▸ Task prompt
Copy out the full article on Diego Snepvangers, word for word.

▸ Document passage
= Beginning of Section =
Personal information
- Date of birth: 3 June 1998 (age 27)
- Place of birth: Bergen op Zoom, Netherlands
- Height: 1.75 m (5 ft 9 in)
- Position: Winger

Team information
- Current team: Kozakken Boys
- Number: 7

Youth career
- 0000–2011: RBC
- 2011–2016: NAC Breda

Senior career*
- Years: Team / Apps / (Gls)
- 2016–2020: NAC Breda / 2 / (0)
- 2018–2020: → Helmond Sport (loan) / 53 / (7)
- 2020–2021: Spakenburg / 3 / (0)
- 2021–2022: ASWH / 14 / (2)
- 2022–2023: Kozakken Boys
- 2023–: SC Kruisland

= Diego Snepvangers =

Dutch footballer

Diego Snepvangers (born 3 June 1998) is a Dutch footballer who plays as a winger for Kozakken Boys.

==Club career==
Snepvangers made his professional debut in the Eerste Divisie for NAC Breda on 25 November 2016 in a game against SC Cambuur. In his second season for NAC, he played in the Eredivisie. In 2018, NAC loaned Snepvangers out to Helmond Sport. His two years at Helmond in the Eerste Divisie were highly productive: 52 caps in regular league games and 7 goals.

In 2020, he moved on to SV Spakenburg in the Tweede Divisie. On 5 May 2021, Snepvangers signed with ASWH. At ASWH he played very little, due to an injury. In May 2022, he signed with Kozakken Boys. In February 2023 it was confirmed, that Snepvangers would join SC Kruisland ahead of the 2023–24 season.
= End of Section =
▸ Records from a dataset
= Beginning of Section =
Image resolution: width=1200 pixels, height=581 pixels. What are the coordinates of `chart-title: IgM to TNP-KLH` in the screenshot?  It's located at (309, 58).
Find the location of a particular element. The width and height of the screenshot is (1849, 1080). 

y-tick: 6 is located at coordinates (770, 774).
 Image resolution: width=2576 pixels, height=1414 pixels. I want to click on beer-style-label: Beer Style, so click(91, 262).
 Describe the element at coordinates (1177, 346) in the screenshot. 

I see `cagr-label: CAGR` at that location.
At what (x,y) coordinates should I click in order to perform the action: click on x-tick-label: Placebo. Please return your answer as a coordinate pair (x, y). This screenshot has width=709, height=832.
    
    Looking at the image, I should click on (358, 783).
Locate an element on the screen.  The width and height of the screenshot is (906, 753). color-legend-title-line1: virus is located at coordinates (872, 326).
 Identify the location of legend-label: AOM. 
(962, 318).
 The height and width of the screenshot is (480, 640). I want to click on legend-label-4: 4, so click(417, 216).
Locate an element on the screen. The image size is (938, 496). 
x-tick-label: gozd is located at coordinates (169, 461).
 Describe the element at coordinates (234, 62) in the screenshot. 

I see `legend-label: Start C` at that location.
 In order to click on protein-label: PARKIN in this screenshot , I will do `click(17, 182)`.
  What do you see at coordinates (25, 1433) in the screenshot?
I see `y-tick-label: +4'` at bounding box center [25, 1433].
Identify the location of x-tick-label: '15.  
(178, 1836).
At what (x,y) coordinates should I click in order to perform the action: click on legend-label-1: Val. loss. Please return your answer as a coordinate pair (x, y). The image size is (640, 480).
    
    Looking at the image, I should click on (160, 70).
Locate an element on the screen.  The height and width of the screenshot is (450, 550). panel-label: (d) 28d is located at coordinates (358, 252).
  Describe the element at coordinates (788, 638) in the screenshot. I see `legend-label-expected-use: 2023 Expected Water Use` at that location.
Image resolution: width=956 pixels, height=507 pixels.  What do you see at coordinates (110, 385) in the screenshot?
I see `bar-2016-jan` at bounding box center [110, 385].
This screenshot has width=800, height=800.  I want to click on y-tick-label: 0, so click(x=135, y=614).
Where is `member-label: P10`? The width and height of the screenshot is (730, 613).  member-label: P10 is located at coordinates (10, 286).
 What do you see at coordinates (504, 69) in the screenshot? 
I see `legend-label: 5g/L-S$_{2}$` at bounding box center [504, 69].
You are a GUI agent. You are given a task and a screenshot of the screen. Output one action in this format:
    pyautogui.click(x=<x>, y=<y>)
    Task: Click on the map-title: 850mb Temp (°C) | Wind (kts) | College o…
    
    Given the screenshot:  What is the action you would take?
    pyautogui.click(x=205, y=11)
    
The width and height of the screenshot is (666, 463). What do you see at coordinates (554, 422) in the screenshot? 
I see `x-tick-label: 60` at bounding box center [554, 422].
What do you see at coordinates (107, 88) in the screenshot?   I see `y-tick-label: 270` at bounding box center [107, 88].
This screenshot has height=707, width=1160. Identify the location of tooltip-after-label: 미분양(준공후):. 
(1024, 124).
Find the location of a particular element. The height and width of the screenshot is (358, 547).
= End of Section =
▸ Response for this exercise
Personal information
- Date of birth: 3 June 1998 (age 27)
- Place of birth: Bergen op Zoom, Netherlands
- Height: 1.75 m (5 ft 9 in)
- Position: Winger

Team information
- Current team: Kozakken Boys
- Number: 7

Youth career
- 0000–2011: RBC
- 2011–2016: NAC Breda

Senior career*
- Years: Team / Apps / (Gls)
- 2016–2020: NAC Breda / 2 / (0)
- 2018–2020: → Helmond Sport (loan) / 53 / (7)
- 2020–2021: Spakenburg / 3 / (0)
- 2021–2022: ASWH / 14 / (2)
- 2022–2023: Kozakken Boys
- 2023–: SC Kruisland

= Diego Snepvangers =

Dutch footballer

Diego Snepvangers (born 3 June 1998) is a Dutch footballer who plays as a winger for Kozakken Boys.

==Club career==
Snepvangers made his professional debut in the Eerste Divisie for NAC Breda on 25 November 2016 in a game against SC Cambuur. In his second season for NAC, he played in the Eredivisie. In 2018, NAC loaned Snepvangers out to Helmond Sport. His two years at Helmond in the Eerste Divisie were highly productive: 52 caps in regular league games and 7 goals.

In 2020, he moved on to SV Spakenburg in the Tweede Divisie. On 5 May 2021, Snepvangers signed with ASWH. At ASWH he played very little, due to an injury. In May 2022, he signed with Kozakken Boys. In February 2023 it was confirmed, that Snepvangers would join SC Kruisland ahead of the 2023–24 season.